2-Plan Desktop has a full set of features covering Gantt charts, graphical work breakdown structures, resource allocation graphs, mind maps and risk management, and it’s promoted as the best alternative to MS Project. There is also some mobile app support for viewing messages, milestones and to-do items. I particularly enjoyed the Mind Map plugin which allows you to brainstorm and plan, in a drag and drop interface, and then integrate the map into different project plans.
2-plan Team is a their web-based project management tool which you can use by itself or in combination with 2-plan Desktop. This will be useful if you need collaboration across a team working in multiple locations. Rather than registering centrally in a SaaS type model, you can do your own installation on any Linux, Apache, MySQL, PHP server.
The third part of 2-Plan is their Scrum solution called Work 2-gether. I found this quite similar to Trello. It’s easy to get started and is based on boards, tasks and stickies that you move around to manage your workflow.
All told, 2-Plan has put a lot into this offering and its definitely a good option for small to medium sized projects.
Check out the promo video below.
Wrike tries to “go beyond traditional task and project management” and is strongly based on the collaboration model and integration with third party apps like Google Drive, Outlook, Excel, Dropbox and WordPress among many others. It has won awards from Gartner and was FinanceOnline’s Best Project Management Software of 2015.
The free version caters for 5 users and unlimited collaborators. Collaborators cannot create and edit tasks, but can discuss them, upload files and mark tasks complete. You also get 2Gb of space and a decent set of task management functionality. One feature I found interesting was the ability to send emails which get saved as tasks, and you then get reminded when the deadline approaches. It also allows you to update and discuss tasks right from your email client! How successful this feature has been is not clear, but I know from experience that projects can land up being heavily driven from email communications when the pace starts hotting up.

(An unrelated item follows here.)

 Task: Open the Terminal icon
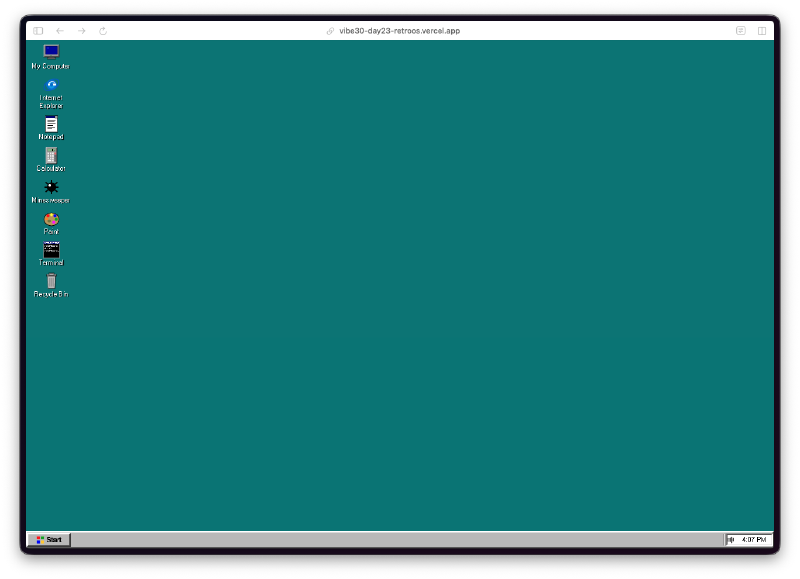[51, 252]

While Wrike offers a substantial product that’s scalable to thousands of users, the jump from free to the first paid plan ($49-$99) may be a bit steep for small teams and startups. Look at the features and pricing and decide for yourself.
Here’s a great little intro video to look at before you decide
Freedcamp has some very positive reviews about its power, ease of use and customer support. It seems to have struck a balance between good features and simplicity. This is an enormous plus when your team comes from many parts of a business and are not all technophiles.

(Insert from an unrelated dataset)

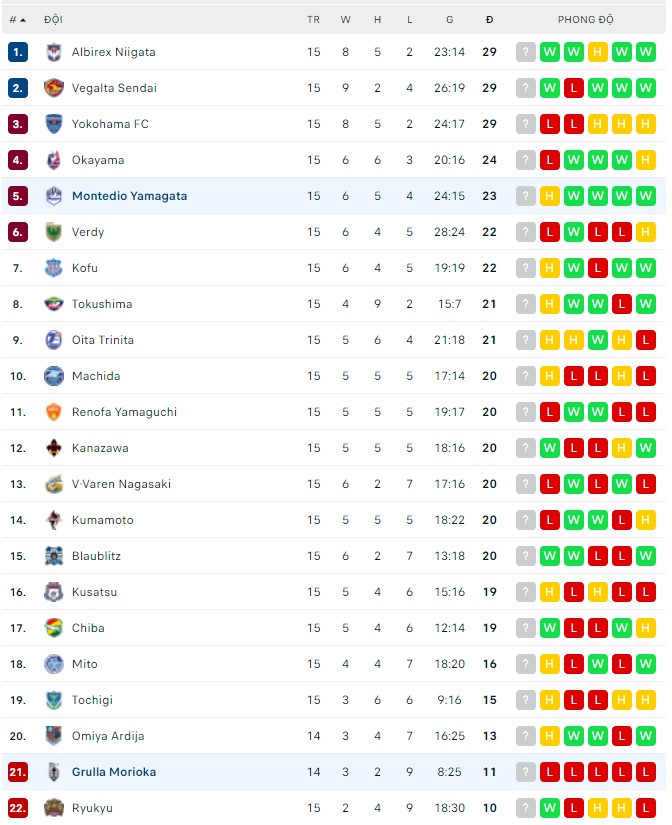Click the Ryukyu team logo
Viewport: 672px width, 825px height.
point(54,808)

Often compared to Basecamp (a fully paid tool), Freedcamp has many similar features including dashboards, lists, task management, schedules, calendars and file sharing. It also gives you collaboration in the form of discussion forums.

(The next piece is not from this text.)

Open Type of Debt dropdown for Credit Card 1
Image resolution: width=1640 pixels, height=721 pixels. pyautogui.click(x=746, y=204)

Mobile support comes from their responsive website but they are due to release a mobile application in Jan 2016.
A great benefit is that it is free for any number of people. But one thing to note is that the standard Feedcamp package only comes with 20MB of space. Prices thereafter scale for $2.59 for 1Gb up to $39.99 for unlimited storage.
Free project management software has come a long way in the past few years from basic task management applications to full-featured online collaborative systems. We’ve given you a summary of seven of the most popular solutions but you’ll need to know what is most important to your type of project, if you need to scale, and if there is budget to upgrade if necessary.
Most of these are easy to set up and fairly quick to get started on, so its worth spending a little time trying a few out to see what works best. And while you’re trying, keep our list of questions about project management software features in mind to help you make a decision.